Google AppEngine Full Text Search with Cloud SQL
Introduction
Many Google
AppEngine developers have been waiting for the Full Text Search feature,
especially coming from Google the biggest search engine on the Web. I
was quite happy to see that Google team is working on it as you can
check in the Google I/O 2011 session : Full Text Search by Bo Majewski, Ged Ellis . As far as I know the very promising indexing service is not yet available.
In
this article I will explain how you can provide some kind of full text
search in your application using services available App Engine services.
In
my specific use case I do not ask for a lot of feature, I just need to
have simple search a string in various attributes of my entities
independently of the case, and possible special characters (such as è,é,
... ). I am far of being an expert of Google Datastore API but I did
not find any simple way to achieve this directly using the Java API.
What I have done to solve this issue is to duplicate a part of my data
into the Google Cloud SQL to use the MySQL fulltext search capabilities.
Prerequisites
To achieve the following tasks you need to :
- Install the Google AppEngine SDK for Java
- Install MySQL 5.5
- A Google Account with AppEngine and Cloud SQL services.

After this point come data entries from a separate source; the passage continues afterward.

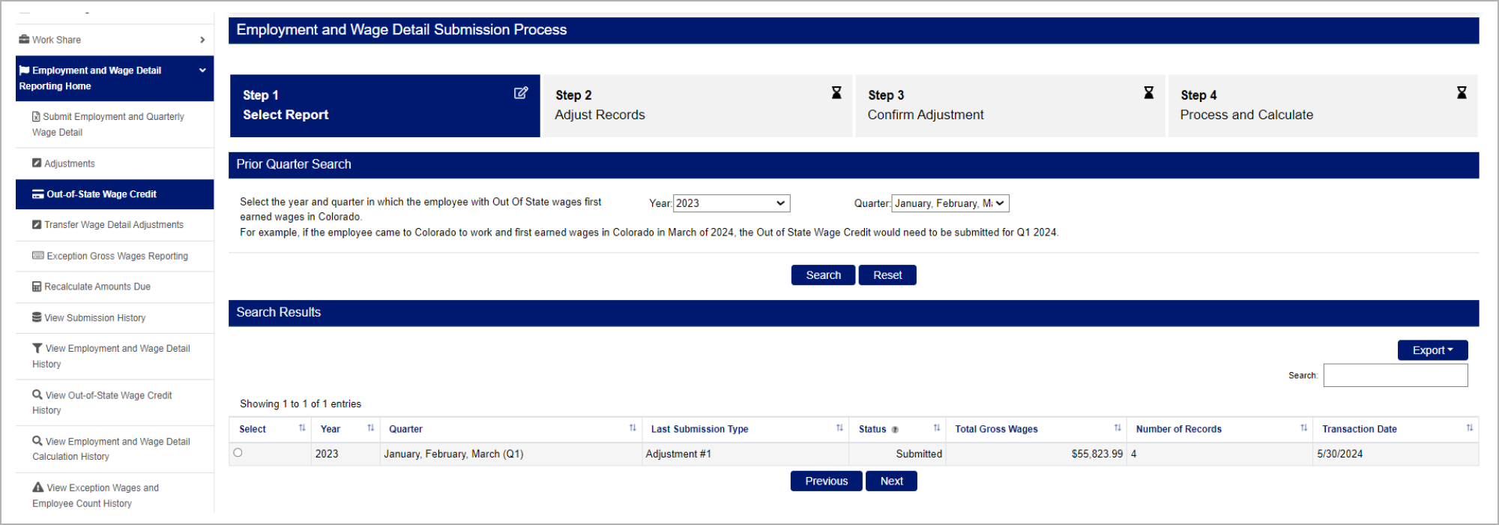This screenshot has height=525, width=1499.
Task: Click the Step 4 hourglass icon
Action: point(1462,93)
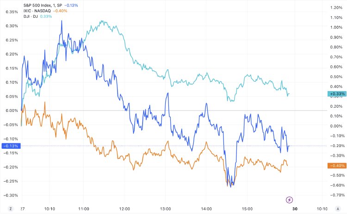Click the -0.40% value beside NASDAQ legend
The image size is (347, 214).
[x=60, y=11]
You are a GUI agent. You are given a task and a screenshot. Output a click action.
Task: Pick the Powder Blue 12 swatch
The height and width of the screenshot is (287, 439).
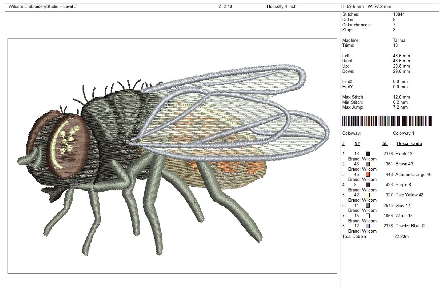(368, 226)
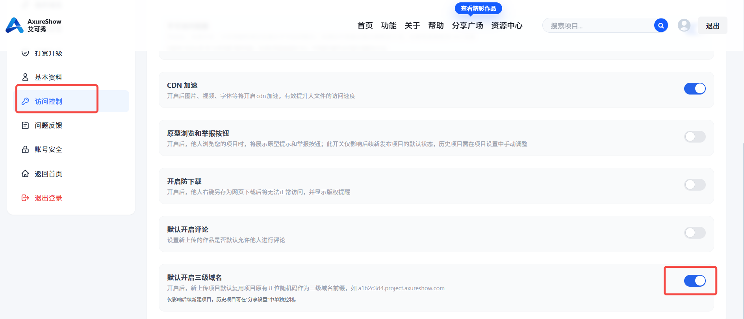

- Optionally : Eclipse Plugin to develop, debug and deploy my Web application to GAE
Content
In the following paragraphs I will explain the basics of the integration of Cloud SQL for full text search, but you can, if you want, jump to :
- the full application code : https://github.com/tgrall/gae-full-text-search
- take a look of the running application : http://gae-fulltext-search.appspot.com/
Start by creating some simple entities with some attributes for example, an entity name Article, with title and body attributes.
import com.google.appengine.api.datastore.DatastoreService; import com.google.appengine.api.datastore.DatastoreServiceFactory; import com.google.appengine.api.datastore.Entity; //... //... Entity article = new Entity("Article"); article.setProperty("title", "MySQL Tutorial"); article.setProperty("body", "DBMS stands for DataBase ..."); datastore.put(article); article = new Entity("Article"); article.setProperty("title", "Datastore Index Selection and Advanced Search"); article.setProperty("body", "Learn how recent improvements to the query planner ... function in your application"); datastore.put(article);
If you look in the Datastore API, or even JDO or JPA you have no simple way to look for all the articles that are related to Triathlon, or Database, or Entities. Google DataStore does not support clause where with a "OR" between different fields; and I do not want to mention the fact that it is not possible to ignore the text case in a simple way.
This is why we need to have some full text features. Some of you are surely thinking about using Apache Lucene to do the trick, and yes it is possible. You can use for example the GAELucene project : http://code.google.com/p/gaelucene/. I use another approach, may be less advanced in term of "indexing/searching" options but sufficient for my use case:
- I store the text values on which I want to do some search in Google Cloud SQL and use the Full Text features of MySQL.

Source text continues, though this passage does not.